* [TO DO]
Your answer should consist of the lines below that hold the word "photo".

(Dataset items)
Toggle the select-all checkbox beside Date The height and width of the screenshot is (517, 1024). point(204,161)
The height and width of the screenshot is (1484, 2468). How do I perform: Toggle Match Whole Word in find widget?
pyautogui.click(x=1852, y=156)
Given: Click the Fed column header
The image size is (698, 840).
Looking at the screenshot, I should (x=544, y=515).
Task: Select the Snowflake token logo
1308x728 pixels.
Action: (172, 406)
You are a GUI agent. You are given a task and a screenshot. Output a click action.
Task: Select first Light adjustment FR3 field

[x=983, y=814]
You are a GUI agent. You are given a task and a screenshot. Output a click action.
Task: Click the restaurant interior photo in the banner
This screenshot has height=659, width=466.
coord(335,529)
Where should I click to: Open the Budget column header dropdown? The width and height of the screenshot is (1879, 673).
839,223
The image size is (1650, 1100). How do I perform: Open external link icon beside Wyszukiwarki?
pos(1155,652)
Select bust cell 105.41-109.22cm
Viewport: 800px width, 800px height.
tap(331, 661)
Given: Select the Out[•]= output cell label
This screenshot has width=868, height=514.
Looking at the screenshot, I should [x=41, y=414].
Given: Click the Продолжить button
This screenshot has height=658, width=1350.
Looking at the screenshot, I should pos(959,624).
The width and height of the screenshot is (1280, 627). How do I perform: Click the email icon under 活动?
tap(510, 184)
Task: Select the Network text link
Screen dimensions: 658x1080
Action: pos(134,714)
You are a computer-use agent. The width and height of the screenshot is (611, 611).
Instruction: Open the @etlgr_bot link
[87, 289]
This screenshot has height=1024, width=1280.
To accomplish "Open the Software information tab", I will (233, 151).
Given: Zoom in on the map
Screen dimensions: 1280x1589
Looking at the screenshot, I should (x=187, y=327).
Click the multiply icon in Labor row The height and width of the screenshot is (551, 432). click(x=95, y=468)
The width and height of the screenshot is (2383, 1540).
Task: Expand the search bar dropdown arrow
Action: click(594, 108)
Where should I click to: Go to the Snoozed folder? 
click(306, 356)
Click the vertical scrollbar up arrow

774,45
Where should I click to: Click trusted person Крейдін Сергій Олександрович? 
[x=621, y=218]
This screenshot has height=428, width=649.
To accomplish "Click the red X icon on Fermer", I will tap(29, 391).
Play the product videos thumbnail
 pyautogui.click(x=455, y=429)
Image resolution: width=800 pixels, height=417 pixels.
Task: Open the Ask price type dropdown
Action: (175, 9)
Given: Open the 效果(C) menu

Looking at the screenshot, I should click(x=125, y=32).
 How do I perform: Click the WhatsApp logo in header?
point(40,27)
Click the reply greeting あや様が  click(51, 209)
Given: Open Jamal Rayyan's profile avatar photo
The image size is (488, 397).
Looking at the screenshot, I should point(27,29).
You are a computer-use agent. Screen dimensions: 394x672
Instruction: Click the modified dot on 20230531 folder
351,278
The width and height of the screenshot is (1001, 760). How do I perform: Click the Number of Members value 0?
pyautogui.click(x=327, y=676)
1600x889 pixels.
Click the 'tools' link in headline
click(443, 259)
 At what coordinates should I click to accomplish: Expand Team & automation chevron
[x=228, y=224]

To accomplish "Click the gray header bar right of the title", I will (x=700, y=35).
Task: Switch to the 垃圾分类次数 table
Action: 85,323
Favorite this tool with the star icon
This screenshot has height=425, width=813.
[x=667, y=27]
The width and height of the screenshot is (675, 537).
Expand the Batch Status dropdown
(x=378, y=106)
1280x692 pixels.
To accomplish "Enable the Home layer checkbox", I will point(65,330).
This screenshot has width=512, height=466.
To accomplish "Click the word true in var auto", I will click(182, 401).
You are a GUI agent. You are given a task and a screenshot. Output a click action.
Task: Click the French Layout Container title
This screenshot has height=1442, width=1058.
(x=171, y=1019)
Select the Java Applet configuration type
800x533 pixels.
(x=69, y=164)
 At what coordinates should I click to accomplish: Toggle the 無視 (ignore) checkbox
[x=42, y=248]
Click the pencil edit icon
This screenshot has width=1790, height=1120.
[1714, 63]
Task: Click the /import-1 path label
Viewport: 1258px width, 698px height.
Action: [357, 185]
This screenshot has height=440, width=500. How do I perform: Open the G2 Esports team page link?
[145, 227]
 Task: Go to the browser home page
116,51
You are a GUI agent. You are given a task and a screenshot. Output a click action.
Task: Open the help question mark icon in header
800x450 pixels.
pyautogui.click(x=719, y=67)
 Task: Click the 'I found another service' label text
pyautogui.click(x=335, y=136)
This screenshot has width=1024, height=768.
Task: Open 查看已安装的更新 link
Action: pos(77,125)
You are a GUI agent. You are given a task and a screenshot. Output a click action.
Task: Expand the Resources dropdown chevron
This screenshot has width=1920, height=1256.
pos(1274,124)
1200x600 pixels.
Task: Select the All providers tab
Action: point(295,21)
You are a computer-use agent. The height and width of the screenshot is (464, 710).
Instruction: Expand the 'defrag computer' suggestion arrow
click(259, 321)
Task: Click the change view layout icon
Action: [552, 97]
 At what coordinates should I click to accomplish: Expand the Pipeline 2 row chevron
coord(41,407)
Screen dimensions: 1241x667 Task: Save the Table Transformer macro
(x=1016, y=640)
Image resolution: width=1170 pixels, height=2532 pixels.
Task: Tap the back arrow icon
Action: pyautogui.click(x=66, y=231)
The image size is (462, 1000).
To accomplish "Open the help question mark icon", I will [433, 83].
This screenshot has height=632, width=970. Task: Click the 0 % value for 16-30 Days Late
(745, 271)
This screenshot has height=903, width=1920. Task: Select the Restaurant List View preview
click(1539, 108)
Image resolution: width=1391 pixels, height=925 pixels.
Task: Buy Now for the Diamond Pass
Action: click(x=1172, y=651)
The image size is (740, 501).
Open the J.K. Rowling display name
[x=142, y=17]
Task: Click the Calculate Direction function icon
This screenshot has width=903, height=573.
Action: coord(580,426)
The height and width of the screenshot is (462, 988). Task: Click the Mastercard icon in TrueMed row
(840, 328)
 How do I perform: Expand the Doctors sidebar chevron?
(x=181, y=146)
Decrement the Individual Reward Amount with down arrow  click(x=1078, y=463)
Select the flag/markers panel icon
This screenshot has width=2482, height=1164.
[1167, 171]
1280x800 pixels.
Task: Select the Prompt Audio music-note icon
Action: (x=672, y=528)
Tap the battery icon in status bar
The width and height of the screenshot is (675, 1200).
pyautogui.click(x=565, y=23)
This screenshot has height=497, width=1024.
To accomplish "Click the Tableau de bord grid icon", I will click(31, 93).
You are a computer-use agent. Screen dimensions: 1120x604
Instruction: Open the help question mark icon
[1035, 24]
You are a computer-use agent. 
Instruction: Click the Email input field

* [ANSWER BOX]
Task: Click the restaurant interior photo in the banner
Given: Open Jamal Rayyan's profile avatar photo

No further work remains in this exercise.